EXERCISE – Records follow. Pull out every line that contains "button".

=== THE DATA ===

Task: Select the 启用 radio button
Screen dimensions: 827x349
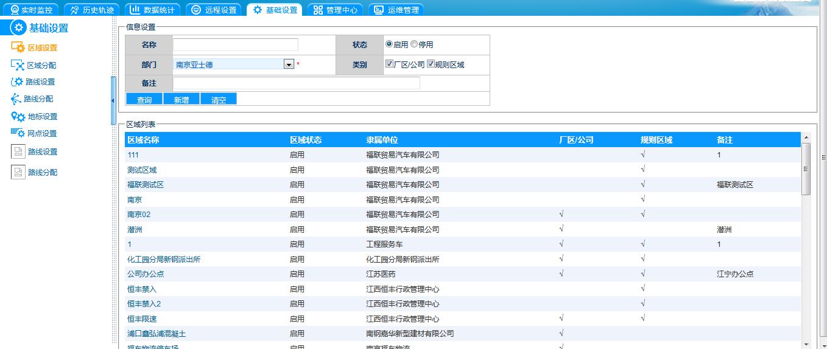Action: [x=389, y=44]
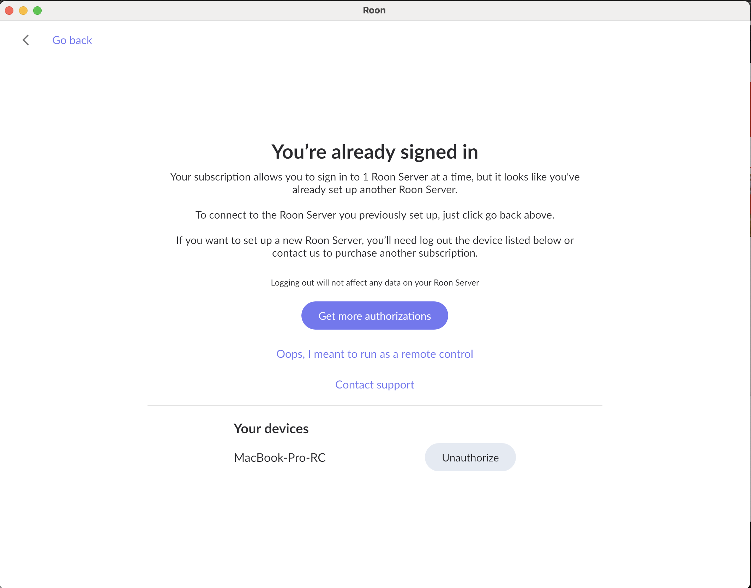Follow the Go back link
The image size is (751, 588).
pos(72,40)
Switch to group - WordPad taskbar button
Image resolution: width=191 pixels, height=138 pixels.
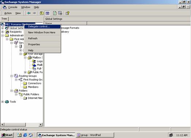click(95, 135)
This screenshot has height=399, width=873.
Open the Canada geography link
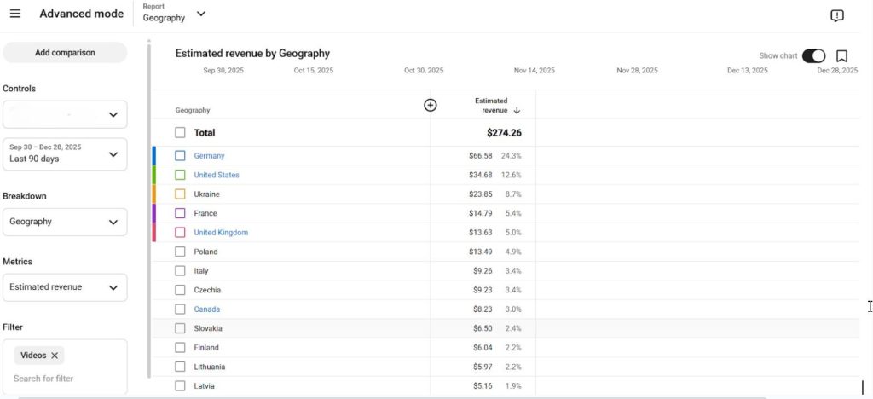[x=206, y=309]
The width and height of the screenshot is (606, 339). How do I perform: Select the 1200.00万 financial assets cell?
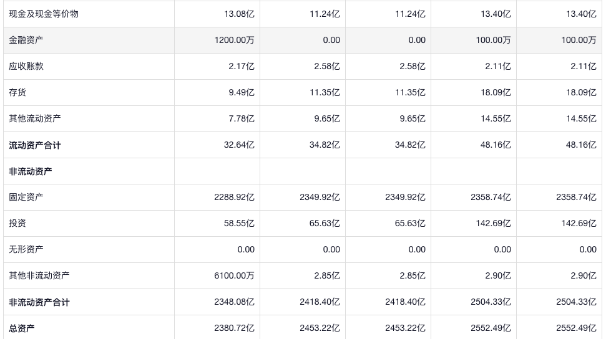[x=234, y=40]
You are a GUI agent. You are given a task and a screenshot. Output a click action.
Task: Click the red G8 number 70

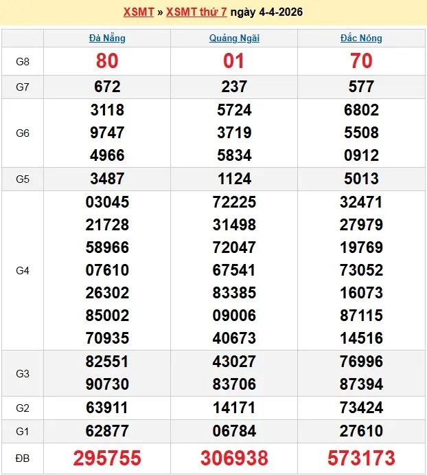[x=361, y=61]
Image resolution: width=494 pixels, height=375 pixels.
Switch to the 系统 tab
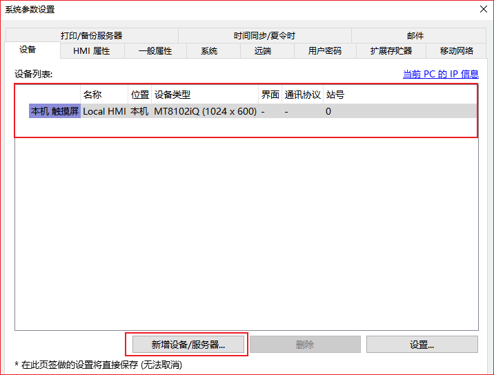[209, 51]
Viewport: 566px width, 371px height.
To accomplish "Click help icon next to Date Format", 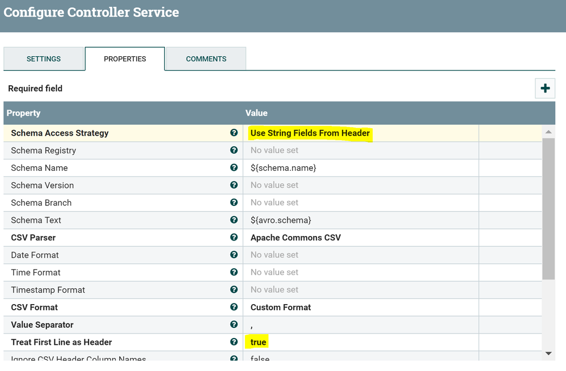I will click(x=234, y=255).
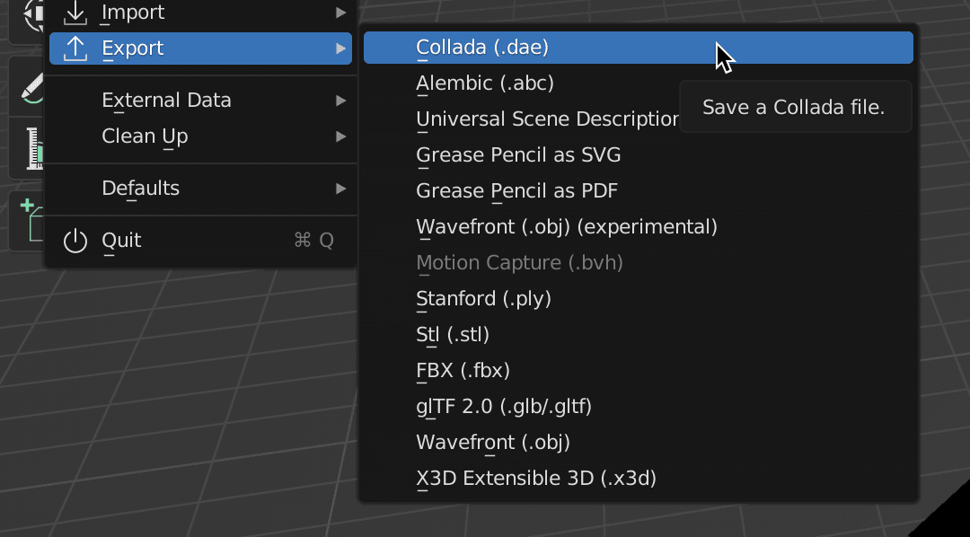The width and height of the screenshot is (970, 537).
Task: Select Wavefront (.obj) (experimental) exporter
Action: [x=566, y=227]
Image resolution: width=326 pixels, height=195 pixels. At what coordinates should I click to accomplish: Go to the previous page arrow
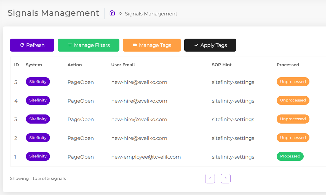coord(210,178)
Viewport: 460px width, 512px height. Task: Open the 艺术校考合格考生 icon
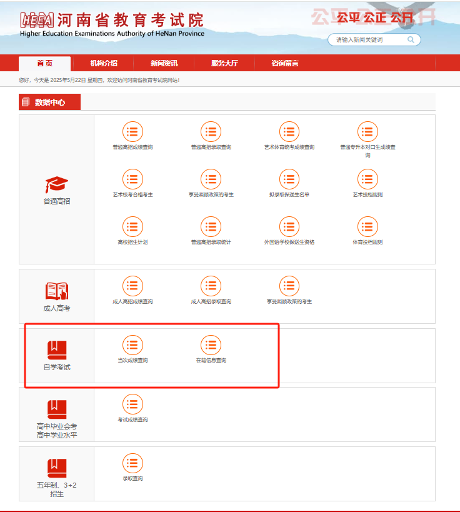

===

RESPONSE –
Task: Select the 启用 radio button
Switch to group - WordPad taskbar button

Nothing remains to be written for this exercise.